また、並行してフォニックス(Phonics)の本を買ってきて一冊読みましょう。

フォニックスというのは英語圏では幼稚園〜小学校1年生あたりで必ず教えらえる、スペルと発音を関連づけるルールです。本当はローマ字なんて一切やらずに、最初からフォニックスだけをやれば十分なんです。オンラインの先生に発音の手本をやってもらってもいいでしょう。

翻訳癖は害しかありません

なお、会話では遅くても2秒以内で返事をすることを心がけてください。会話の相手を待たせるのは失礼なことです。

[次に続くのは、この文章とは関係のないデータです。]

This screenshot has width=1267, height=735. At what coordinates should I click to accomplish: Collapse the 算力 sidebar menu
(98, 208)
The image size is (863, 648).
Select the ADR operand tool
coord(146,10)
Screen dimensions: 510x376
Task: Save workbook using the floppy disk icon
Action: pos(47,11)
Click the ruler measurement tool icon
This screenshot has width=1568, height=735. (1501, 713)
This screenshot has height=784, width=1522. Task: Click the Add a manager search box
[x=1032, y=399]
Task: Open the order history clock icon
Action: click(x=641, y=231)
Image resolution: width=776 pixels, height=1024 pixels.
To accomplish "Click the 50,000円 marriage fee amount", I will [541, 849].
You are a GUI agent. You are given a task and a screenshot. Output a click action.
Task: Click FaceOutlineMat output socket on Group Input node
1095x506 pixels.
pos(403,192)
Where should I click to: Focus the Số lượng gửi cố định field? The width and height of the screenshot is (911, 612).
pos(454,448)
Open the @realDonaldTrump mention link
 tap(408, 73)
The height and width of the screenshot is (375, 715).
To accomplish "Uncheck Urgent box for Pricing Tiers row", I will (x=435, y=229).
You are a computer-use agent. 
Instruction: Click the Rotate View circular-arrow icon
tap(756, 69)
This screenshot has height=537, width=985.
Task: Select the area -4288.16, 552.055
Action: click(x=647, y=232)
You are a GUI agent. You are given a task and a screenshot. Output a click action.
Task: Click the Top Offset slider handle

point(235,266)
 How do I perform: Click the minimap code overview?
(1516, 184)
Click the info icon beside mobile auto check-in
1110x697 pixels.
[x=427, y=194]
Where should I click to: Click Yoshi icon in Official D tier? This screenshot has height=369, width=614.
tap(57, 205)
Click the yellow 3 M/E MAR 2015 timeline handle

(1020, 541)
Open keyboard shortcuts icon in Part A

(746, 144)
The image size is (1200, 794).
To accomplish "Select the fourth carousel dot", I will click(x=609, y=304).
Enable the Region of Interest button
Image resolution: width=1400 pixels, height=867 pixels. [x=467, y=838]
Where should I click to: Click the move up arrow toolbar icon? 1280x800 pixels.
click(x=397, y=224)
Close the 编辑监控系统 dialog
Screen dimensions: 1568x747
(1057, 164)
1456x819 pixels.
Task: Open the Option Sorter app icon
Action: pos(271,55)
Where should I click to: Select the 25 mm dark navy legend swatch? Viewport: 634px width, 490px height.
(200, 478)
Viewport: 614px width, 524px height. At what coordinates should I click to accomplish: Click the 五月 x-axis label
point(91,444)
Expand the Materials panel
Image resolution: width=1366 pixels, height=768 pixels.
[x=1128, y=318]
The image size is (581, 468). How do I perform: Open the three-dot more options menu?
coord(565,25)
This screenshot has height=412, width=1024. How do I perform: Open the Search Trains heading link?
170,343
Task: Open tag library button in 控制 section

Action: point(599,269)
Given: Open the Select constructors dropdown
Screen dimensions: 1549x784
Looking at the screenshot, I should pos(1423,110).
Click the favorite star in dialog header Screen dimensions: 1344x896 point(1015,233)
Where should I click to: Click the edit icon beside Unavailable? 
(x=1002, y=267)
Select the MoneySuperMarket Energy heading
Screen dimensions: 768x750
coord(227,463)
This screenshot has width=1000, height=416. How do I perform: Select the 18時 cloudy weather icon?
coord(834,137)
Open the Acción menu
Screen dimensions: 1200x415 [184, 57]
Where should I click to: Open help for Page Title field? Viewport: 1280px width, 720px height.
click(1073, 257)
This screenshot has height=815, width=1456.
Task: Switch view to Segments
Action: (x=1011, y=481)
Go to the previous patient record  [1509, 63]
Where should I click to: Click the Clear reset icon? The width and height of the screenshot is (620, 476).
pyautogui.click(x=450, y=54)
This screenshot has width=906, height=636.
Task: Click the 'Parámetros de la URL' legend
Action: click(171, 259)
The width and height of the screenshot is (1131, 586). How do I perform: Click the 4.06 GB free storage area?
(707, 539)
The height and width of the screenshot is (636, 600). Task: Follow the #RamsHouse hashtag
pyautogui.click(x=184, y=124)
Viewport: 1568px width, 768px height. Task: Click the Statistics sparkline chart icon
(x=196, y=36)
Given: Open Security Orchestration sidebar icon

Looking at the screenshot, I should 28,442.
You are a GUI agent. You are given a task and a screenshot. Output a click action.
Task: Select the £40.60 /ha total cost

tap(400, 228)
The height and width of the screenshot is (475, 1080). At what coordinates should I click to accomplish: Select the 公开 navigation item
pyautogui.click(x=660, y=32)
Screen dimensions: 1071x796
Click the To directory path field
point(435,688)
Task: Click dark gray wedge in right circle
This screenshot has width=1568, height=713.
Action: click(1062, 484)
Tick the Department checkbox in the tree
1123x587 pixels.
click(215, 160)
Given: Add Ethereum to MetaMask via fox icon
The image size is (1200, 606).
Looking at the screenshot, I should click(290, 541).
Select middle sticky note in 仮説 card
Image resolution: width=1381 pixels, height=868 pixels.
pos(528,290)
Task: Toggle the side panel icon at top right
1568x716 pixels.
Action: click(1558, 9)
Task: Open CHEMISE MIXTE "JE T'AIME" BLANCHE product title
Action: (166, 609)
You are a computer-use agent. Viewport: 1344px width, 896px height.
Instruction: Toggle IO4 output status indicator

中には文法を考えて、頭のなかでグルグル考えて5秒も6秒も相手も待たせる人がいます。その時間だけ相手を苛立たせているんです。

これだけ聞くとバカバカしいヨタ話のように感じる人もいるかもしれませんが、僕らの頭の中には文法やら構文やらカタカナ英語やらローマ字やらが詰まっていて、子供のように素直に話すという実に簡単なことができないのです。

本当に、翻訳癖というのは害しかありません。

日常会話の8割くらいは中学英語で間に合います。ところが僕らの頭の中には英語を英語のまま引き出す回路が一切できておらず、その代わりに日本語とペアにして憶えた英単語や構文や文法などを用いた、実に効率の悪い翻訳回路が出来上がっています。

このため一流大学を出た人ですら、学会に行くと貝のように押し黙ってしまう、というようなことが起きるのです。中には「英語が流暢なのは母国語が崩壊した発展途上国の連中だろう」なんて言い出す人さえいますが、母国で英語をまったく必要としない中国人や韓国人の研究者の方が、日本人よりずっと流暢に話します。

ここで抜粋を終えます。